From an outsider’s perspective Ted DiBiase has fallen a few notches in life. From flying first class and staying in 4-star hotels as a professional wrestler to now preaching in junior high gyms in small towns like Pettisville, Ohio, it would seem he is down on his luck.
But don’t pity him. When he gets on stage he is performing for the King.
DiBiase, who used to be “The Million Dollar Man” for the WWF (now WWE), spoke to several hundred people Saturday night, Oct. 15, in the Pettisville Junior High School gym for an old-fashioned evangelistic talk.
The former big-time wrestler now travels the county talking to men’s groups, churches, schools and gathering like the one Saturday, sharing his story and how God restored his marriage and his life after he reached the end of his rope.
DiBiase heads of the Heart of David ministry, a group devoted to preaching the gospel of Jesus Christ and making it real through having a personal relationship with Him.
Instead of a flashy outfit and blond-highlights in his hair, DiBiase came dressed in black and in his natural brunette color. Other than one rendition of his long-ago character’s catch phrase, “Everybody has a price for the Million-Dollar Man,” DiBiase stayed focused on his task at hand.
For nearly 90 minutes he kept the audience engaged in his talk. He carried a bible, but it was mostly a prop.
What the audience got was a humble man sharing his life story and calling for Christians to come back to their first love and see what God can do for them. If anyone was expecting fond remembrances of the good old days from DiBiase, they left disappointed.
DiBiase said he developed a love for God as a child growing in the Roman Catholic faith. He was an Altar Boy and wanted to serve God. He said this came from his childlike faith from watching his stepdad, Mike DiBiase, himself a professional wrestler, live his life.
Everything went well until his stepfather died of a heart attack in the ring in Texas in 1969. From there he moved with his mother to live with mom in a small town in Arizona.
While his friends got drunk or high on the weekends, DiBiase said he took his grandmother’s car out to a cemetery where his dad was buried and walked and prayed.
He got out of that town through a college football scholarship, but began to walk away from God. By the time he was 27, he had failed to graduate from college, been too slow for the NFL, and had been married and divorced, with a son.
From there he got into wrestling and in 1981 met his future wife, Melanie, a committed Christian. That was in April and by New Year’s Eve that year, they were married.
In 1982 at a non-denominational church at LSU, he said he heard the gospel for the first time. It was there he learned about walking in faith.

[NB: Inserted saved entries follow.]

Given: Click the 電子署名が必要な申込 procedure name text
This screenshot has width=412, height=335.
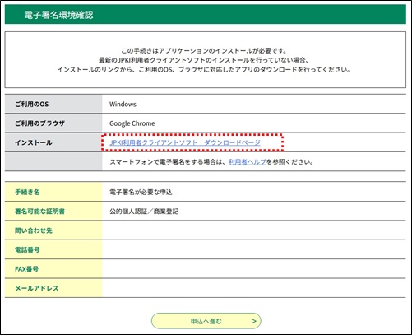Looking at the screenshot, I should [141, 192].
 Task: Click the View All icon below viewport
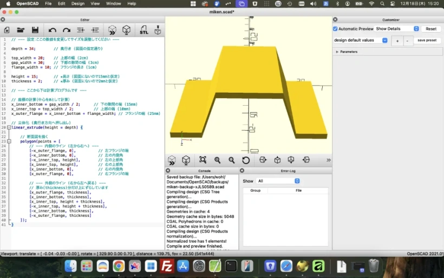[203, 160]
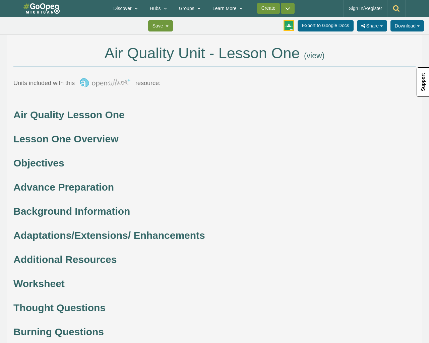Click Export to Google Docs
429x343 pixels.
point(325,25)
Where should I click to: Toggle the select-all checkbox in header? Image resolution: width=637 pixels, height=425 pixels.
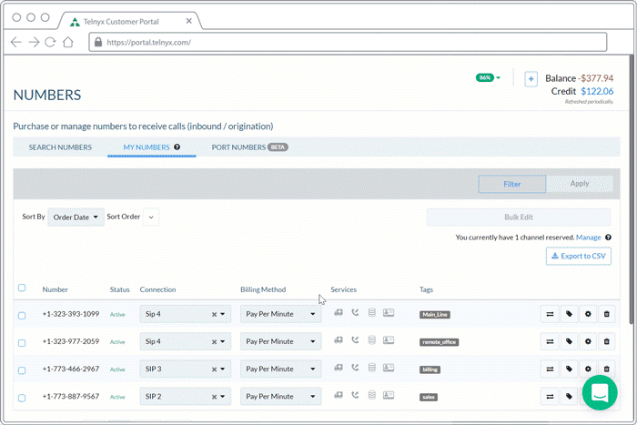click(22, 288)
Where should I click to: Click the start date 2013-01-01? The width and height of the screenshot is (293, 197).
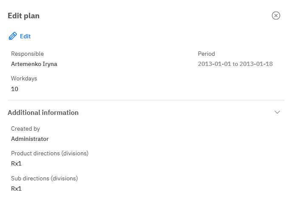tap(214, 64)
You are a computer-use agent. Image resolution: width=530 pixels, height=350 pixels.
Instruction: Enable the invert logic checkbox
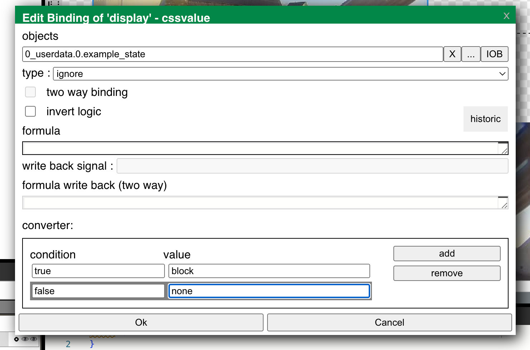pos(30,111)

“If we are not walking in faith, we are just posers,” DiBiase said.
DiBiase has no use for denominations, arguing the Church needs to get the flesh out of the way so it can disciple new converts.
After a few years of wrestling and wandering, DiBiase was brought to Connecticut to meet Vince McMahon who told him about his plan to create the character that changed the wrestler’s life.
He was given first-class treatment (limos, hotels, air travel) like no one other than Hulk Hogan and Andre the Giant received. He was told to flash his money around and pay for everyone’s meal at a restaurant.
His career soared until WrestleMania VIII in Indianapolis. After the event ended, he went out on the town and partied with a woman on each arm. He did drugs and got drunk. He failed to check in with his wife until the next day while in Detroit.

That’s where his life crashed head on into a wall. His wife kicked him out of the house and it looked like his marriage was over. But a friend who had come into his life when he had his first altar call helped him and his wife reconcile.
DiBiase had to fall on his face at a youth rally in Chicago before his life got back on track, but the Word seems to have stuck and he has been right since 1992.
Now he has his life together, his ministry going strong and his desire to reach out to lost souls peaking at the right time.
He closed with an altar call and encourage people to come forward and be serious about it.
“Either you are all in or you are not in,” DiBiase said.